Saturday, May 25, 2024

San Pedro High School to start face to face classes for at-risk students next week


Starting Monday, December 6th, the San Pedro High School (SPHS) will welcome a portion of its student population for face-to-face classes. On Wednesday, December 1st, the school issued a letter informing parents that only at-risk students will be attending physical instruction while the rest of the student body will continue online learning. The administration of the SPHS said that this is necessary to help students improve their grades and be successful at school.

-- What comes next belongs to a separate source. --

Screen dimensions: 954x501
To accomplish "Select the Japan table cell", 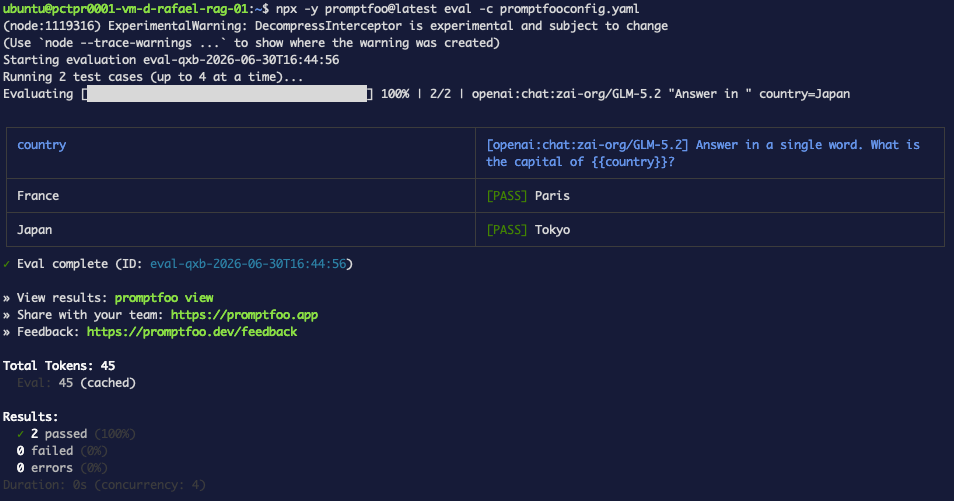I will (240, 229).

Principal Emil Vasquez said that due to COVID-19, they could not accommodate everybody on the campus. About 40% or 238 students will enter the school compound starting Monday. The classes will last until mid-day, and students must sanitize before entering their designated classrooms. There will be bathroom passes in each class to restrict one at a time use. Other requirements include wearing face masks, carrying a transparent water bottle, bringing a snack for breaks, and rubbing alcohol.

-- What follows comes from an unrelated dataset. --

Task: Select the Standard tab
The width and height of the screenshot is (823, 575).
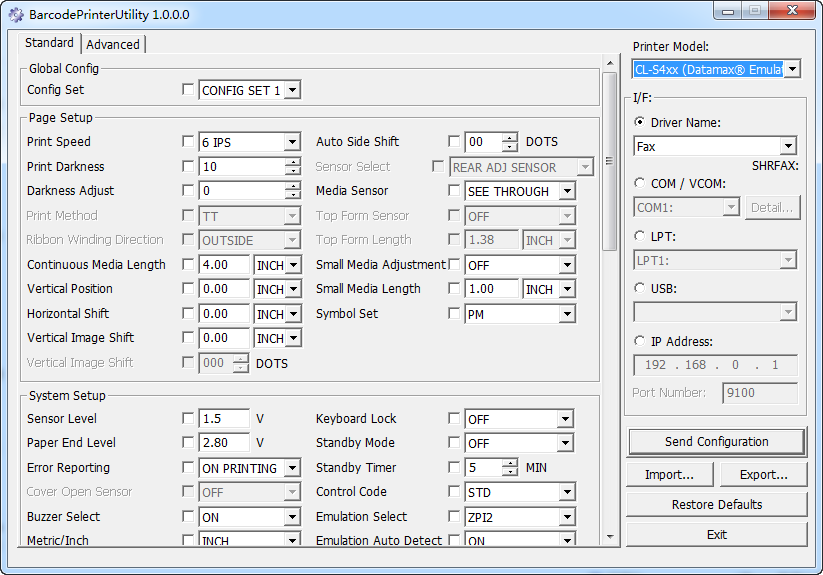Action: [49, 43]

Principal Vasquez said that this is an experiment, and depending on the results, there will be a discussion about whether to have two shifts (morning and afternoon sessions). “For now, we are trying to do it concurrently, with an online and face-to-face group, and we will see how that works,” said Vasquez. The principal indicated that they informed the Ministry of Education about offering face-to-face classes. He explained that the board of directors had to approve such a request before obtaining the green light from the central government. Vasquez added that if someone testes positive for the virus while in school, they have a set of procedures in place to follow, in collaboration with the Ministry of Health and Wellness.

Many students have pointed out the challenges of online classes and preferred to be physically in the classroom. Some of the factors affecting students include faulty electronic devices and internet access. The only in-person classes allowed on the island are for preschoolers, while primary and high school students continue in online sessions. The SPHS informed parents that they would be in touch with them regarding changes in their operations and if more students could be allowed onsite following this pilot project.